Нет беднее в селе семьи. Акуленки даже жили не в избе, а в бане, банный полок служил им на ночь вместо полатей — бок к боку свободно умещались все семеро. Но сейчас они перебирались в дом Антона Коробова, один из самых — если не самый! — лучших в селе. Пятистенок под железной крышей, внутри крашеные полы, в отдельной светелке — особая печь-голландка, обложенная белыми, как молоко, гладкими, как лед, плитками.
Пылят акуленки, выплясывает сам Акуля с громадным, но не тяжким пестерем на спине, из которого торчат обкусанные валяные голенища. Акулькина баба прижимает к груди тяжкую квашню. Движется племя к новой жизни.
Антон же Коробов, что минуту назад откатил на паре гнедых с рискованно качающимся возом — смех и грех! — должен разместиться в акуленковской баньке с банным полком вместо полатей и, конечно же, некрашеными полами. Но сколько лет он, Антон Коробов, и его бездетная жена ходили по крашеным полам, жили под железной крышей! Свершилось — идет Ваня Акуля!
И мой отец, борцовски опустив плечи, наблюдает за передвижением акуленковского племени.
— Мы на горе всем буржуям мировой пожар раздуем!.. — кричит не доходя Ваня Акуля. — Честной компании — мир и почтеньице!.. Федор Васильичу как вождю нашему и руководителю докладаю: Иван Семенихин, по прозванию Акуля, задание партии выполняет. Да здравствует братство да равенство! Ур-ра-я!
— Иди, короста! — толкает его квашней жена.
— Ур-ра-я, граждане!

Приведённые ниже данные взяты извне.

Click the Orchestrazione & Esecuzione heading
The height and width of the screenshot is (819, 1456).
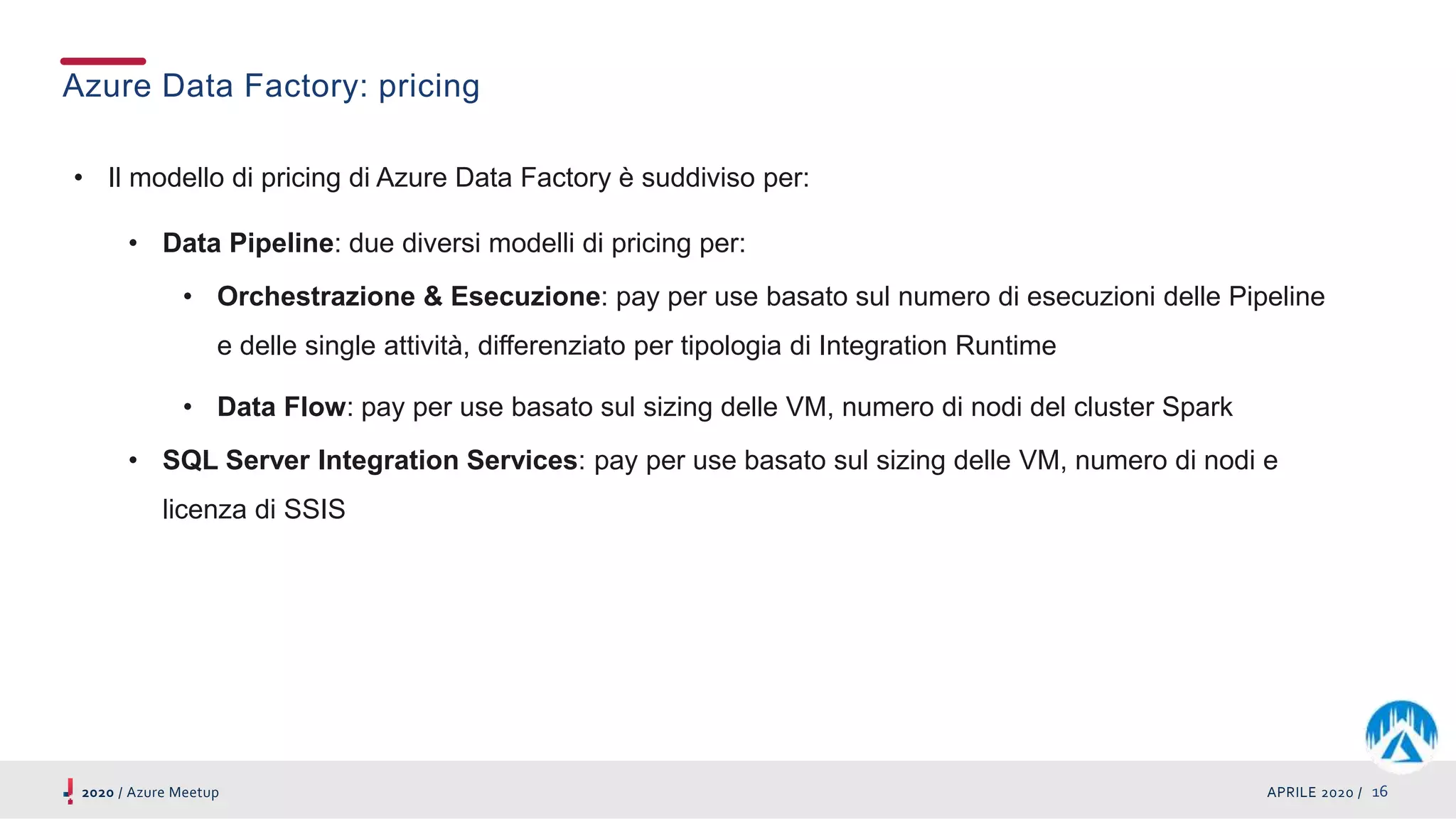409,296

Братству да равенству!..
И граждане веселятся.
— Кому-кому, а энтому от братства и равенства прямая польза!
— Верно сейчас дедко Овин сказал о птицах божьих — не сеют, не жнут, а веселы…
— Адам безгрешный, портки б только снять.
— Мы на горе всем буржуям мировой пожар раздуем!.. — Ваня Акуля вскидывает над головой закопченный чугунок.
— Иди, тошнотное! — качая жидкими телесами, сонная, хмурая, прошествовала мимо жена Акули. Руки ее бережно прижимали к груди заряженную квашню — сосуд жизни.
Антон Коробов со своим возом не остановился возле акуленковской баньки, а проехал из села на станцию. Жена его еще раньше ушла пешком туда же к знакомым. Коробов пропадал три дня, вернулся с пустой телегой, завернул сразу во двор бывшего пыхтуновского дома к новому хозяину Мирону Богаткину.
Мы, мальчишки, битый час торчали у забора, жались к штакетинам, ждали, когда выйдут Коробов с Мироном смотреть коней и бить по рукам.
Битья по рукам не случилось. Из избы неожиданно выскочил Мирон, как всегда в своей несметной длинной холщовой рубахе, как всегда выгоревшие до рыжины волосы встрепаны, двигался сейчас с непривычной юркостью, даже, казалось, стал меньше ростом.
Он скатился с крыльца к лошадям, а на крыльцо вышел Антон Коробов в парусиновой городской куртке с нагрудными карманами, в парусиновом картузе, сбитом на затылок, в своих высоких, по самое колено сапогах с твердыми, словно надутыми голенищами. На его смуглом с пепельной бородкой лице цвел вишневенький румянец, Коробов сосал толстую папиросу и жмурил светлые глаза на Мирона. А тот бегал вокруг лошадей, запинался, путался в ремнях — мальчишески усердный и мальчишески неумелый. Только один раз Коробов подал голос:
— Удило-то вынь, лапоть!
Мирон освободил от упряжи коней, с куриным прикудахтыванием: «Родненькие… Красавчики…» — утянул в темные распахнутые ворота сначала одного, потом другого. Кони шли за ним неохотно, вскидывали головами, храпели, пытались оглянуться на стоящего на крыльце хозяина.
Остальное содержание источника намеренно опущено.